──────── Passage

This is just one more example of the role that root causes — how where we live, learn, play, work, and age — can shape our health. These social and economic determinants are influenced by structural racism and have long driven health disparities in Massachusetts. The pandemic has made it even more clear that eradicating the systemic and institutional barriers to health equity should be the foundational tenet of public health.


Massachusetts can join a growing number of states that integrate health equity standards into all policies. No longer will it fall almost exclusively within the domain of the Department of Public Health, which cannot make transformational change without broad and ongoing collaboration with other state policy makers.

For example, the Health Equity at All Levels of Government (HEALING) bill, legislation proposed by State Senator Jo Comerford and State Representative Liz Miranda, embodies the public health approach that sees one’s health as affected by many societal factors and that health solutions must therefore come from all sectors of government. Their legislation, endorsed by the Massachusetts Public Health Association, builds on an established public health framework that recognizes the role of health in all policies.

Already put forth by the state-appointed Health Equity Task Force, chaired by Assaad Sayah, CEO of Cambridge Health Alliance, and Michael Curry, CEO of the Massachusetts League of Community Health Centers, is the Blueprint for Health Equity, a series of bold recommendations for new systems that prioritize equity in state government. It offers far-reaching recommendations that position Massachusetts as a health equity leader.


Health is shaped by decisions not always considered “health.” Decisions made about where to build roads or site a power plant can greatly affect health, and state-wide mechanisms such as these will bring health equity concerns to the table when those decisions are made.

To be sure, these policies and recommendations represent a paradigm shift, and at times a challenging new way to work. But our state government has done it before.

The Joint Committee on Racial Equity, Civil Rights, and Inclusion, which the Massachusetts Legislature created after last year’s nationwide racial justice protests, involves a bipartisan group working to confront structural racism and exclusion within existing institutions and policies across the Commonwealth. It provides a model for new ways to address the state’s health and social justice issues by methodically tackling a list of community-informed priorities.

The Academic Public Health Corps, a pioneering alliance formed in March 2020, links students from 13 academic institutions with local and state health officials and public health advocates. To date, 982 corps members have tackled emerging needs in 135 communities across Massachusetts and have been particularly effective in responding rapidly to COVID-19.

From our perspective, as leaders of schools and programs of public health in Massachusetts, policy enactment offers some of the most powerful and sustainable mechanisms to address public health issues. The policy approach these efforts emphasize is the need for collaboration across government, community, and academic spheres to tackle entrenched systems and to level drivers of racism and health inequities.


As members of the Association of Schools and Programs of Public Health, which encourages the academic community to address real-life policies that benefit state residents, we want to work collectively and alongside state policy makers and community stakeholders to advance the Blueprint for Health Equity recommendations. By advancing the state’s pioneering health-equity-focused recommendations, Massachusetts can make enduring positive change and lead in comprehensively addressing health, racism, and equity.

Anna Maria Siega-Riz is dean of the School of Public Health and Health Sciences at the University of Massachusetts Amherst; Michelle Williams is dean of the faculty at Harvard T.H. Chan School of Public Health; Dr. Sandro Galea is dean of the School of Public Health at Boston University; Dr. Carmen Sceppa is dean of the Bouvé College of Health Sciences at Northeastern University; and Aviva Must is dean of Public Health and Professional Degree Programs at Tufts University School of Medicine.

────────────────
──────── Extracted data

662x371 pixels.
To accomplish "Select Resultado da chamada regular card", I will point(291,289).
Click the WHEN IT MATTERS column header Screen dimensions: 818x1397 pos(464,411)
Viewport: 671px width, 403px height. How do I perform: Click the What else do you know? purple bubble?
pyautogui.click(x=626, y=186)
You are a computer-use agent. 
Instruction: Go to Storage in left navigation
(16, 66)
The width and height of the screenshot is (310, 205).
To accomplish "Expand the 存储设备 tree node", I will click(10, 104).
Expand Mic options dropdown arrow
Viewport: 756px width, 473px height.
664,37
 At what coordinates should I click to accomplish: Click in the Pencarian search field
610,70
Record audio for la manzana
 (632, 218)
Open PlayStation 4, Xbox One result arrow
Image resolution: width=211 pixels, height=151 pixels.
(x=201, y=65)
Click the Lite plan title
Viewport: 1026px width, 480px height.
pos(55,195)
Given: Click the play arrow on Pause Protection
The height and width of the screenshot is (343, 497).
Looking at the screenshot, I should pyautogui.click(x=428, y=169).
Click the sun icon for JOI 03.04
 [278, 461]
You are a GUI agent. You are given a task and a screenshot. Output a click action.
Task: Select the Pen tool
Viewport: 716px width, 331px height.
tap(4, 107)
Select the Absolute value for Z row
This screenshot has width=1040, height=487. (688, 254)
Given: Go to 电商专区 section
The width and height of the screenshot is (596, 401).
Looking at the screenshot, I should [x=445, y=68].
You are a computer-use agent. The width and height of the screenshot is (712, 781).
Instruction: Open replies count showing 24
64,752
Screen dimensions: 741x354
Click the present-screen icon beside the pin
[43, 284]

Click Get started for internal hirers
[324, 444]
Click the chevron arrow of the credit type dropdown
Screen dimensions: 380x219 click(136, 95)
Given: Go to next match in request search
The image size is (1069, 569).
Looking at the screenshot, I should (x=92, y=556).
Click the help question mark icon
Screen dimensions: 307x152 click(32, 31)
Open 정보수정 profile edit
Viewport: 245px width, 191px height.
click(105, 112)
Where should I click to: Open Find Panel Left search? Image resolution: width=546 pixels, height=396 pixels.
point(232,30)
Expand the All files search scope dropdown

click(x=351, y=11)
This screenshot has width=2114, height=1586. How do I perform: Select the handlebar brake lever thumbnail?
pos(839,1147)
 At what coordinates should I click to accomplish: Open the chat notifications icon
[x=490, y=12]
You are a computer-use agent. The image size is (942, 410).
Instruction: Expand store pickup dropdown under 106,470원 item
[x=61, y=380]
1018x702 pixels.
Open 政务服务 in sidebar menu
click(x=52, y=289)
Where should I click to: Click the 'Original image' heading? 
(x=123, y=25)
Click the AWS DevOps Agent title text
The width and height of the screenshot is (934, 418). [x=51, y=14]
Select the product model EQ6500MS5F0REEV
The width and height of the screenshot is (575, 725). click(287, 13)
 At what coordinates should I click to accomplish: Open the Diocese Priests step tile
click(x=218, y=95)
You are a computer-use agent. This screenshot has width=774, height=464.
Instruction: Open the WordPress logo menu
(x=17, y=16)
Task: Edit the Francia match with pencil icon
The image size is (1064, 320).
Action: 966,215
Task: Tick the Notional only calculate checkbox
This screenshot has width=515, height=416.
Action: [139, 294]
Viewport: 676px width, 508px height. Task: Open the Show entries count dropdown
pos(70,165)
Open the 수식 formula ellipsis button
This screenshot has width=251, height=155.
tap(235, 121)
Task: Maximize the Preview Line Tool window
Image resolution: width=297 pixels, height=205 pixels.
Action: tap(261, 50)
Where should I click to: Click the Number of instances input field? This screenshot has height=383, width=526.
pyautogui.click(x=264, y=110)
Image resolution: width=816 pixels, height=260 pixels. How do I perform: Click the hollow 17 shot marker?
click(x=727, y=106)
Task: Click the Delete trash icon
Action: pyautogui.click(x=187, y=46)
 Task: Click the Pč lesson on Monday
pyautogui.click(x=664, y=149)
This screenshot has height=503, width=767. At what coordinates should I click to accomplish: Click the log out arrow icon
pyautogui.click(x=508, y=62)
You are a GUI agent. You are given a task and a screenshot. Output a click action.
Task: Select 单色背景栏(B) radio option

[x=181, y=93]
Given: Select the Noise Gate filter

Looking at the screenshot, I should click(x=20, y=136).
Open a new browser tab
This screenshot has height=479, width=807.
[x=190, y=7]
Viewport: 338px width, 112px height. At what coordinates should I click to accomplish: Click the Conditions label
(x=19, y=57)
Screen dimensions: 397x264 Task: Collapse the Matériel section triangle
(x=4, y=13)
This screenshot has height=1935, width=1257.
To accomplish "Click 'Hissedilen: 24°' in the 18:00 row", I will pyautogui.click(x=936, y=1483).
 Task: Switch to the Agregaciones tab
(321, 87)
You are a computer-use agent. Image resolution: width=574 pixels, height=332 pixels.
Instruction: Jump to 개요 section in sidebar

────────────────

• What you need to do:
For the text on health equity in Massachusetts, mark each statement below yes or no according to whether it agrees with the text, and quote the words that decide it. (a) The Academic Public Health Corps links students from 13 academic institutions with local and state health officials. (b) The HEALING bill was proposed by the Department of Public Health. (c) The Joint Committee on Racial Equity, Civil Rights, and Inclusion was created before last year's nationwide racial justice protests.

• Exercise answer:
(a) Yes: "links students from 13 academic institutions with local and state health officials and public health advocates"
(b) No: "legislation proposed by State Senator Jo Comerford and State Representative Liz Miranda"
(c) No: "which the Massachusetts Legislature created after last year’s nationwide racial justice protests"